Task — Your answer must be an exact copy of the listing, with the images left out.

Data for review —
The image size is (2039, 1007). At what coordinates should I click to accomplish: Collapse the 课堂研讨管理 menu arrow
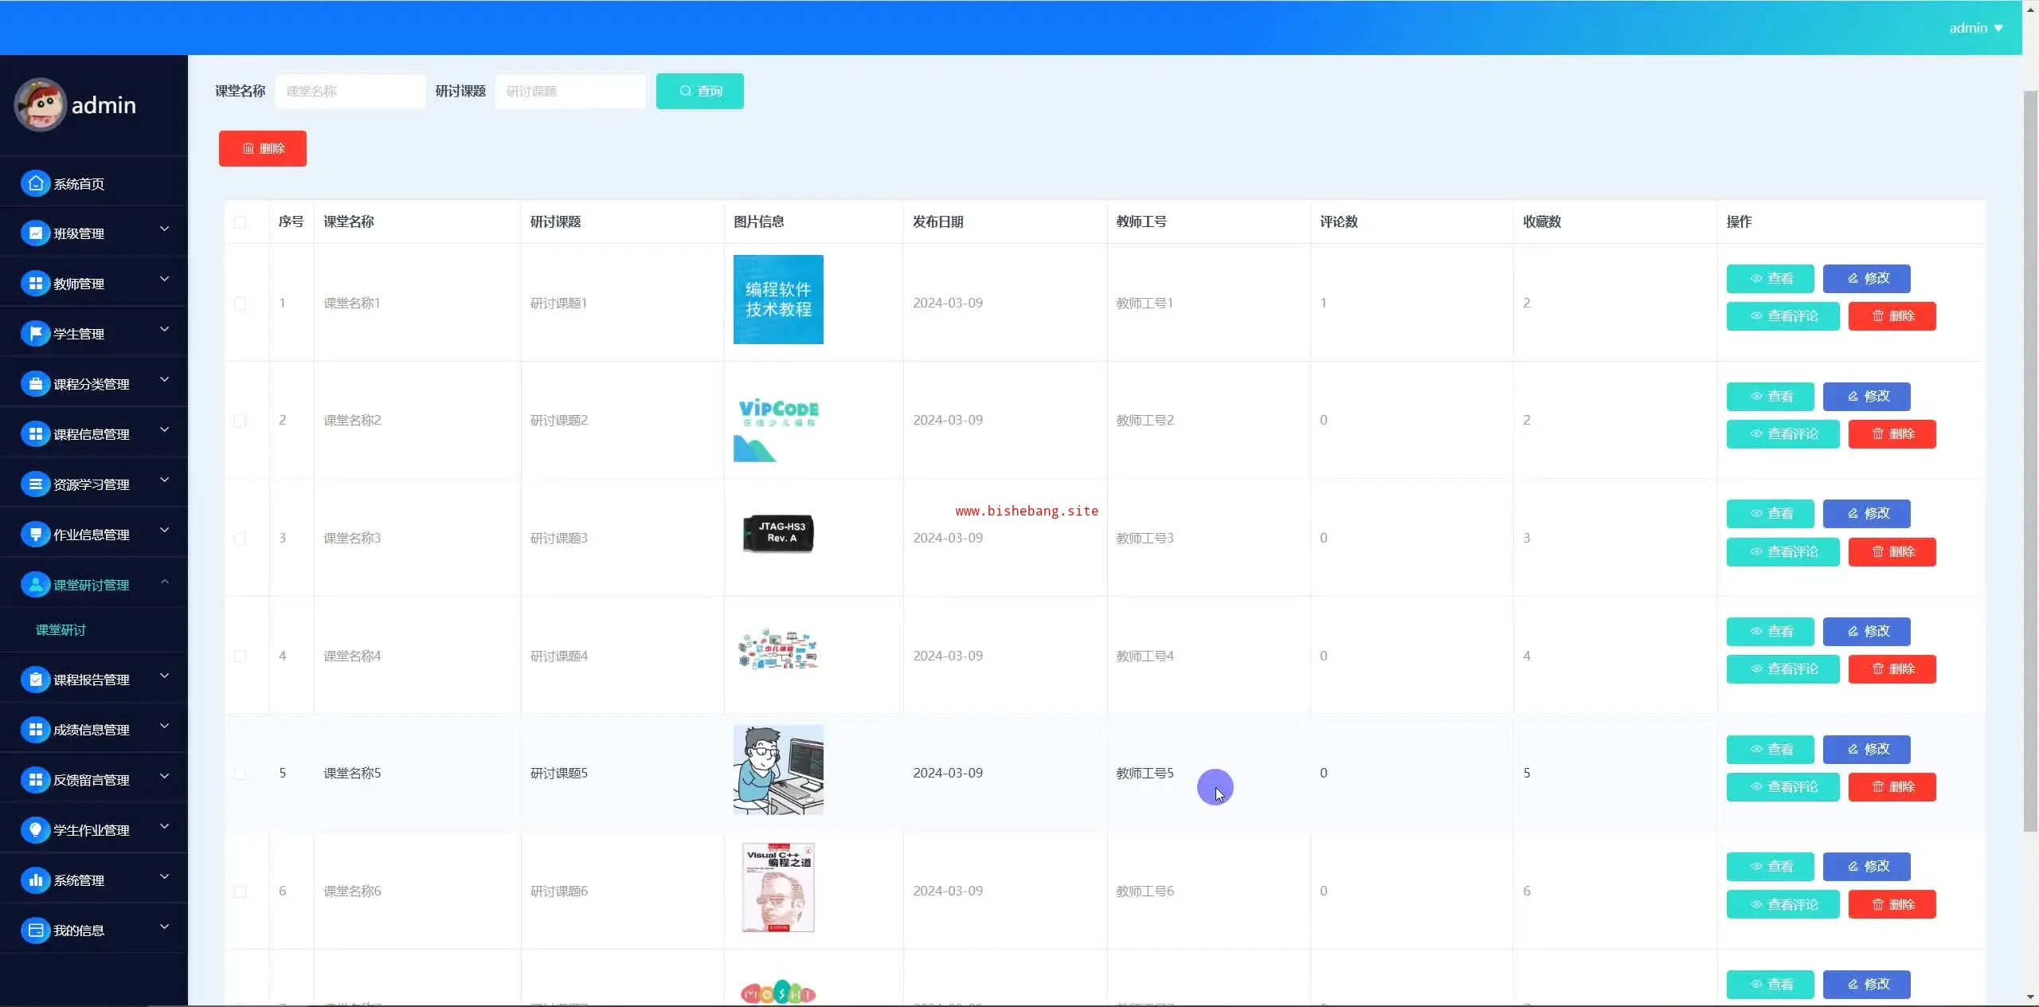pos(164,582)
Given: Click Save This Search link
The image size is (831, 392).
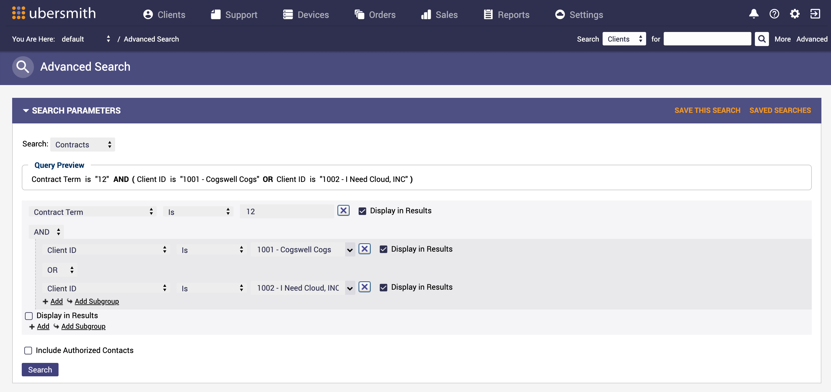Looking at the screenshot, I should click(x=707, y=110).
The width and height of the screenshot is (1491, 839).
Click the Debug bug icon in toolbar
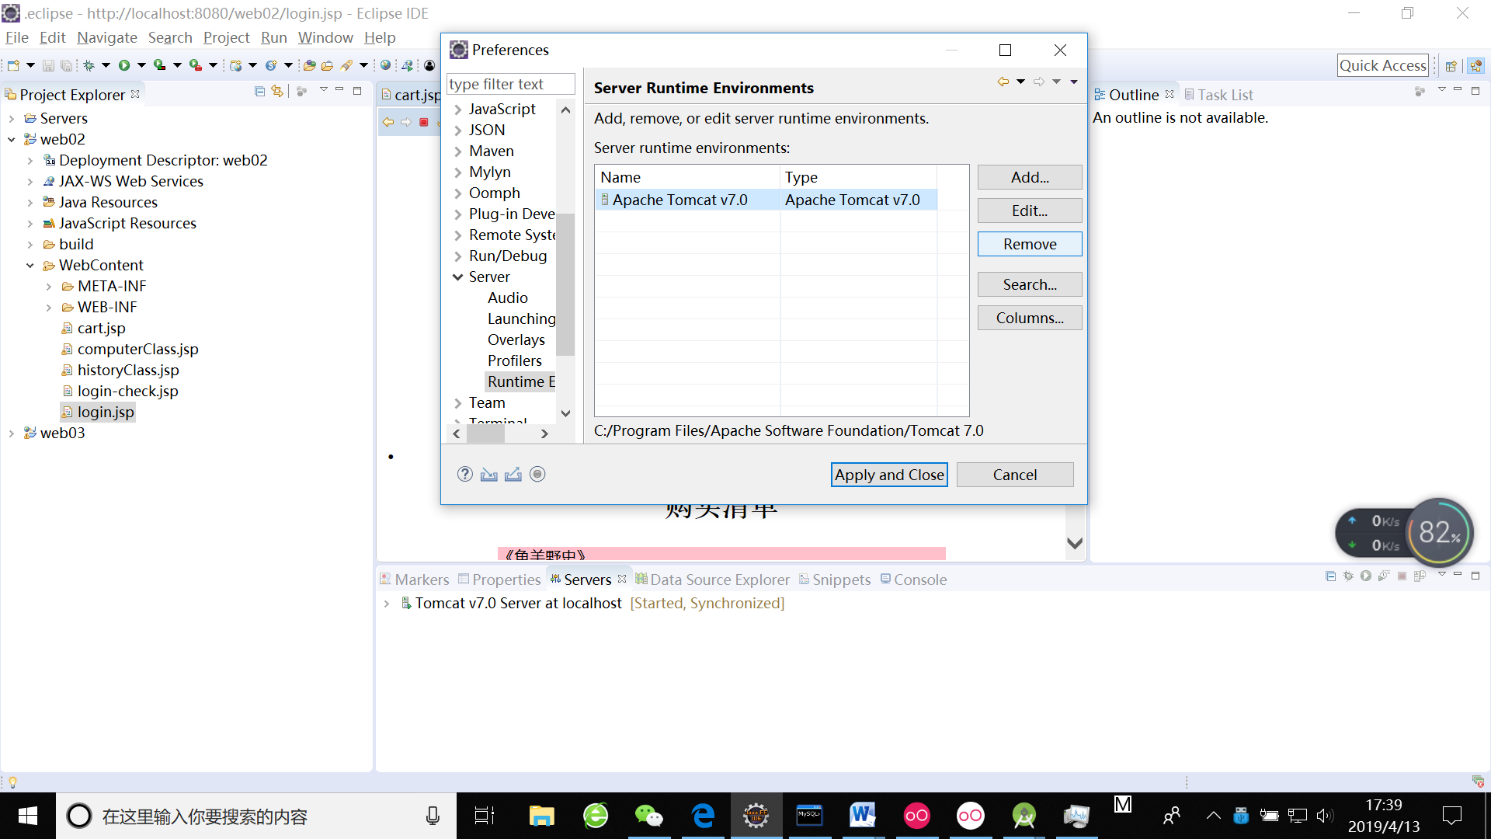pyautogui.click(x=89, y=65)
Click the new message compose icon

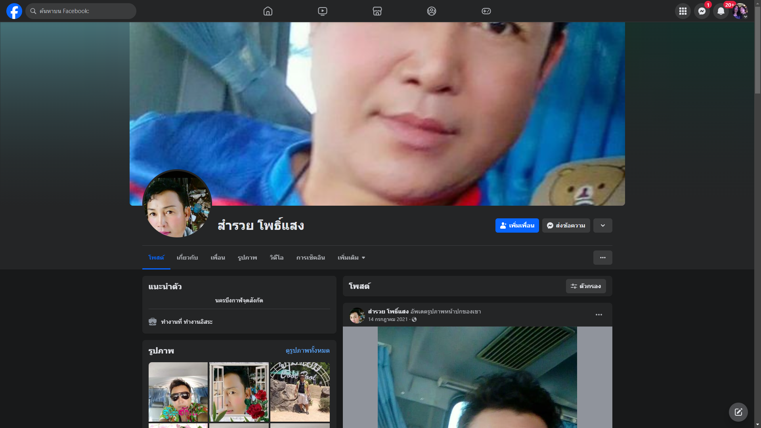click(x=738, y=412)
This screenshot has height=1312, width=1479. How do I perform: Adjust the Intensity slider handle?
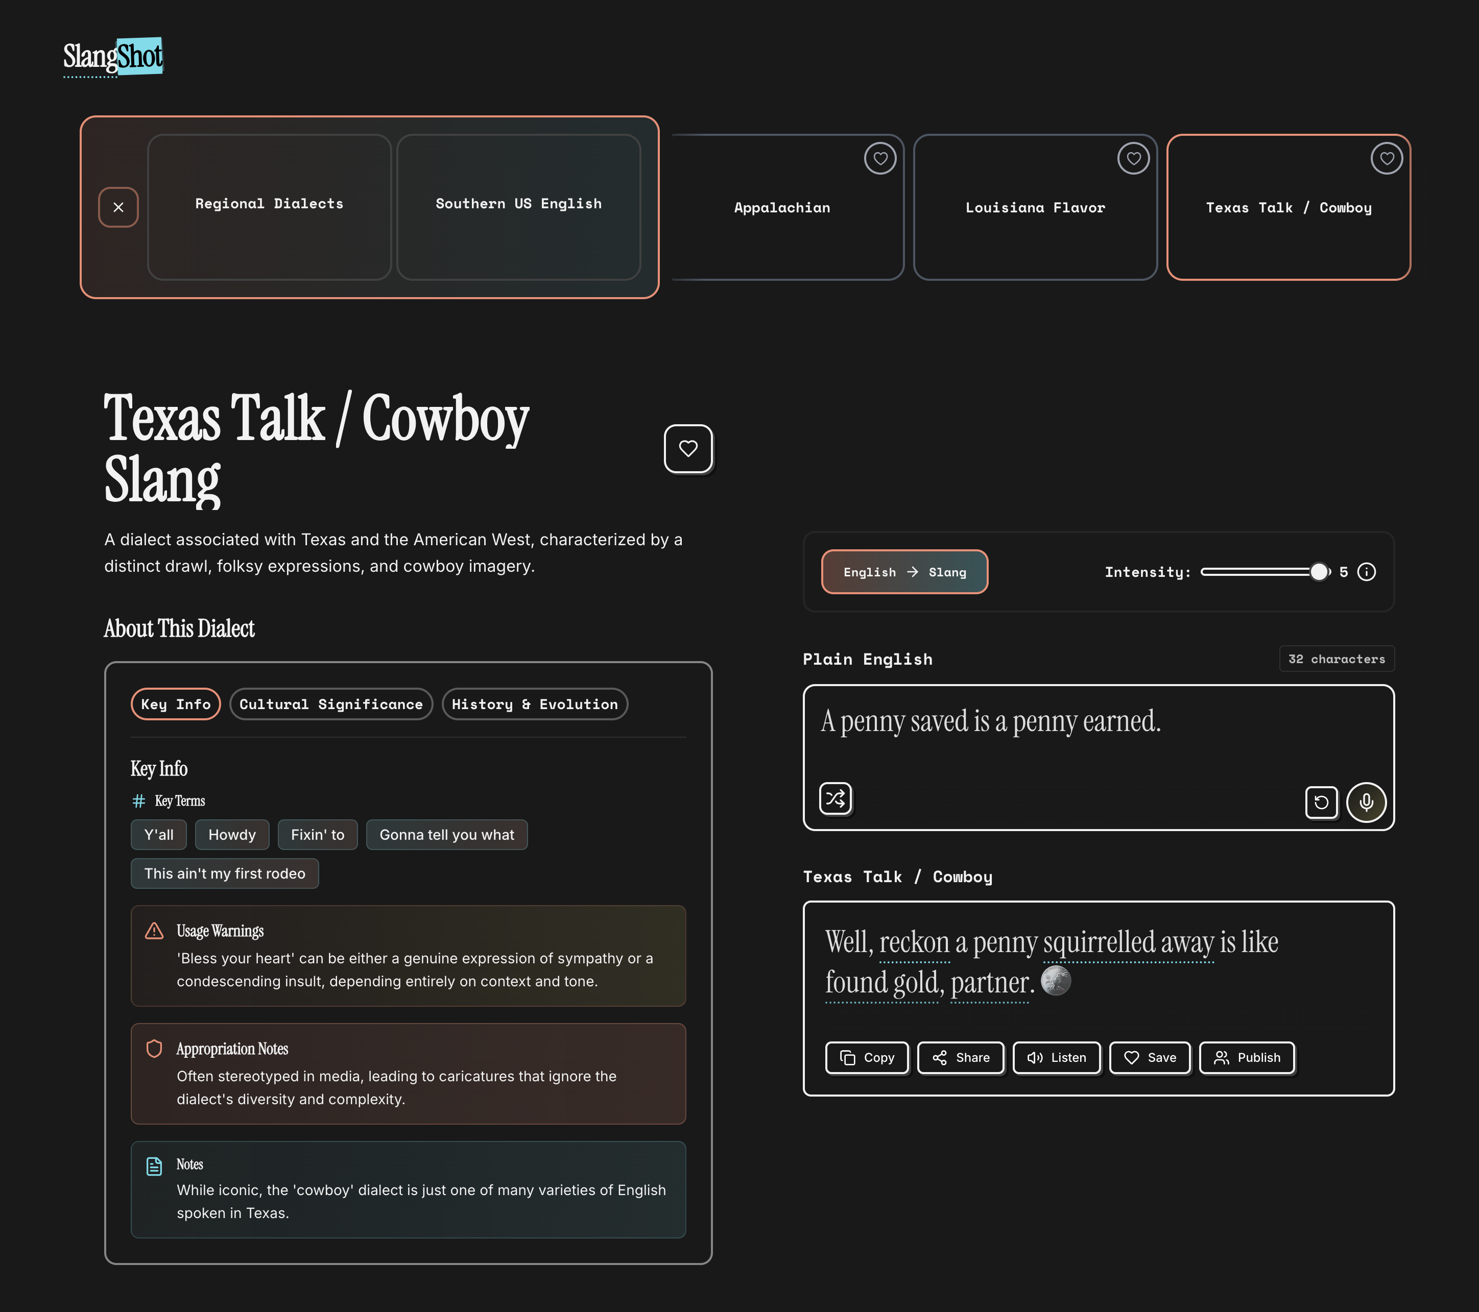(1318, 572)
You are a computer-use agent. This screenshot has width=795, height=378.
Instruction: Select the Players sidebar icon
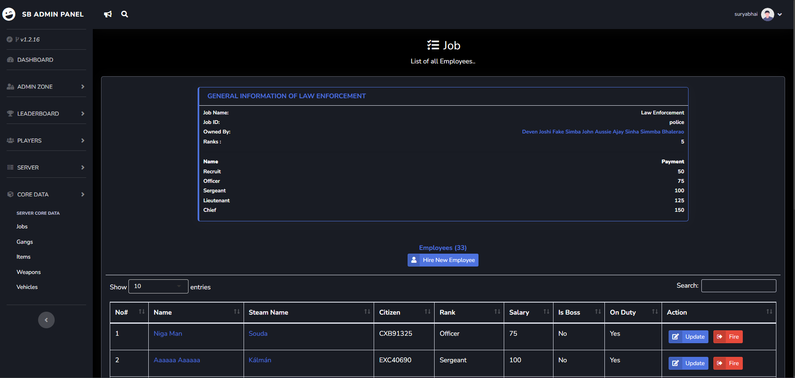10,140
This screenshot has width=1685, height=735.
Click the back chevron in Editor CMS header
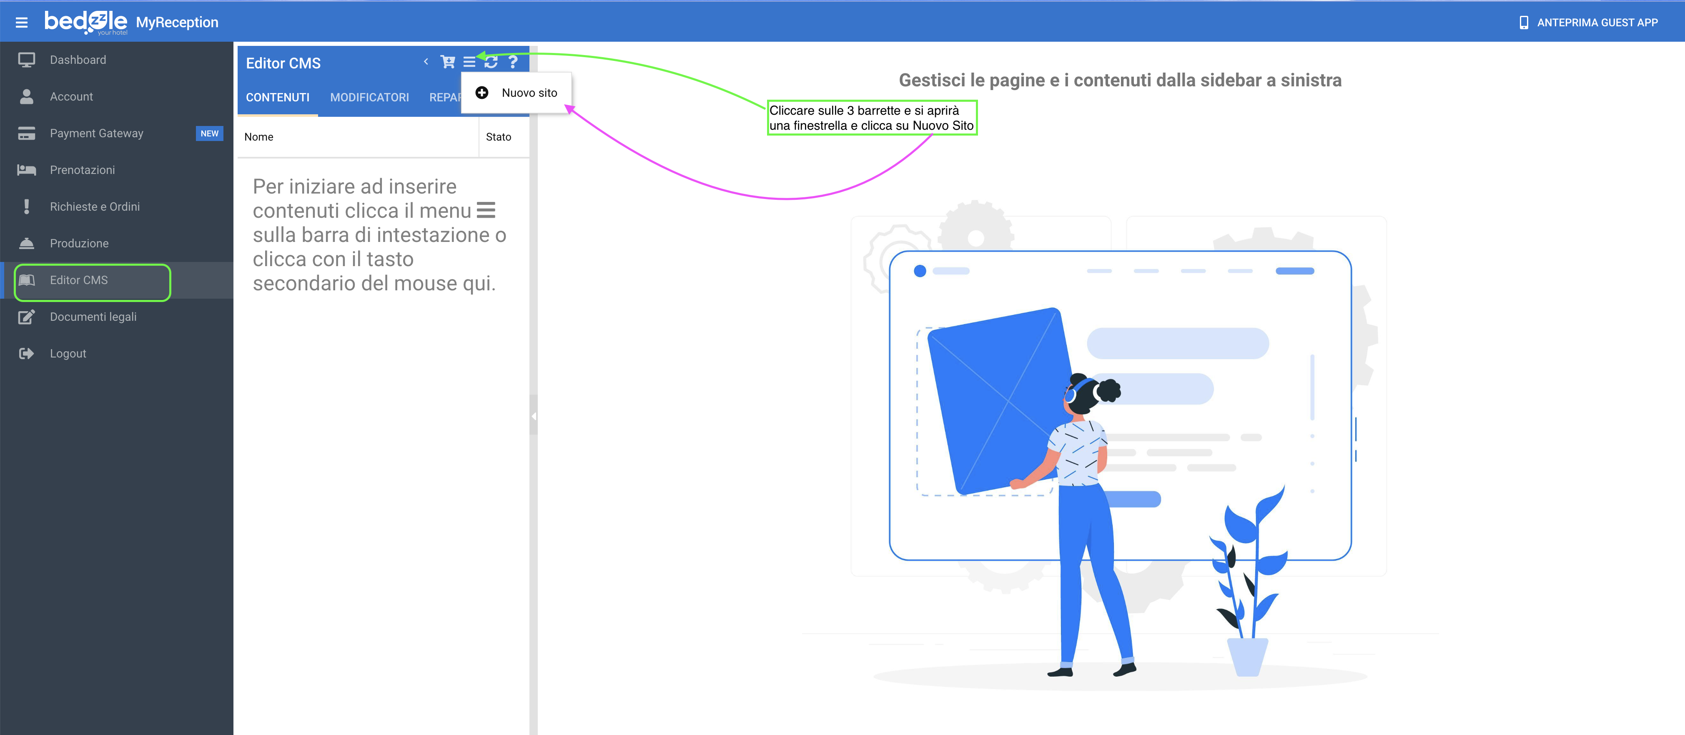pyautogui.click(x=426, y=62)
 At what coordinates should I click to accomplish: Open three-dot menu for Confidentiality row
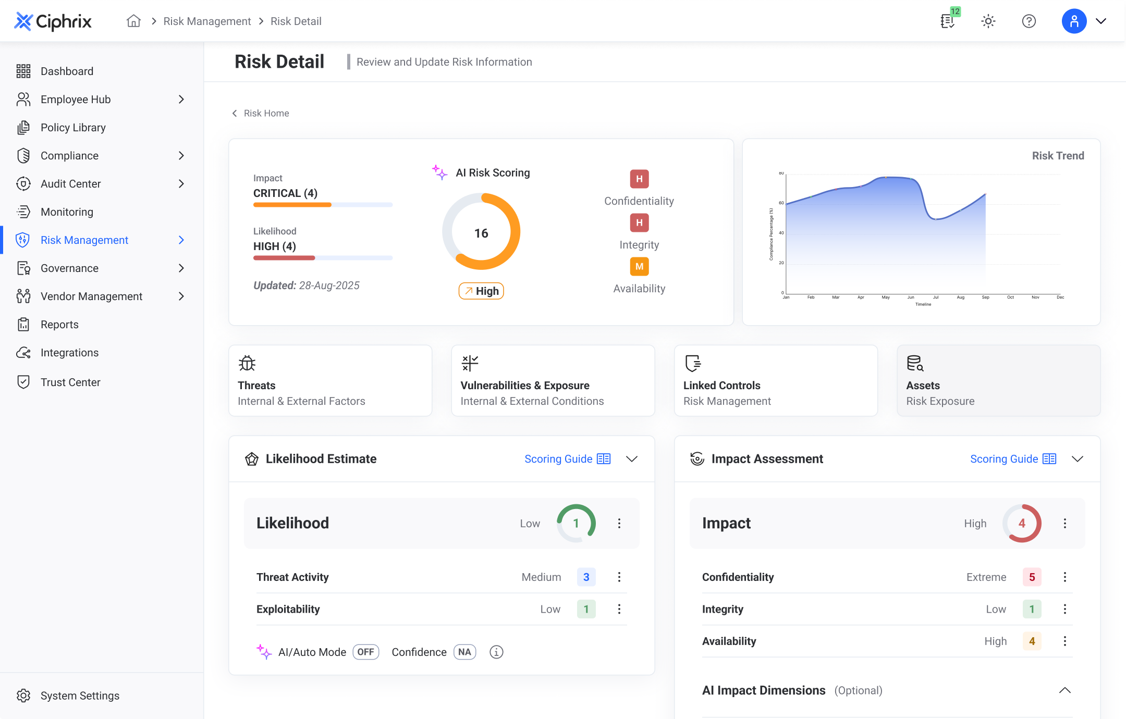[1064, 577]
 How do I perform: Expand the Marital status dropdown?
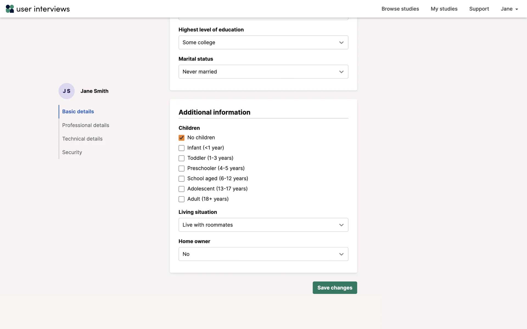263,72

Solution to the problem —
The image size is (2039, 1007). At what coordinates should I click to accomplish: Collapse the 课堂研讨管理 menu arrow
pos(164,582)
Given: Click Save This Search link
The image size is (831, 392).
Looking at the screenshot, I should click(x=707, y=110).
The width and height of the screenshot is (1491, 839).
Click the Debug bug icon in toolbar
pyautogui.click(x=89, y=65)
Click the new message compose icon

click(x=738, y=412)
This screenshot has height=1312, width=1479. How do I perform: Adjust the Intensity slider handle?
(1318, 572)
You are a computer-use agent. This screenshot has width=795, height=378.
Instruction: Select the Players sidebar icon
10,140
This screenshot has width=1685, height=735.
Click the back chevron in Editor CMS header
pyautogui.click(x=426, y=62)
 At what coordinates should I click to accomplish: Open three-dot menu for Confidentiality row
[1064, 577]
 How do I perform: Expand the Marital status dropdown?
263,72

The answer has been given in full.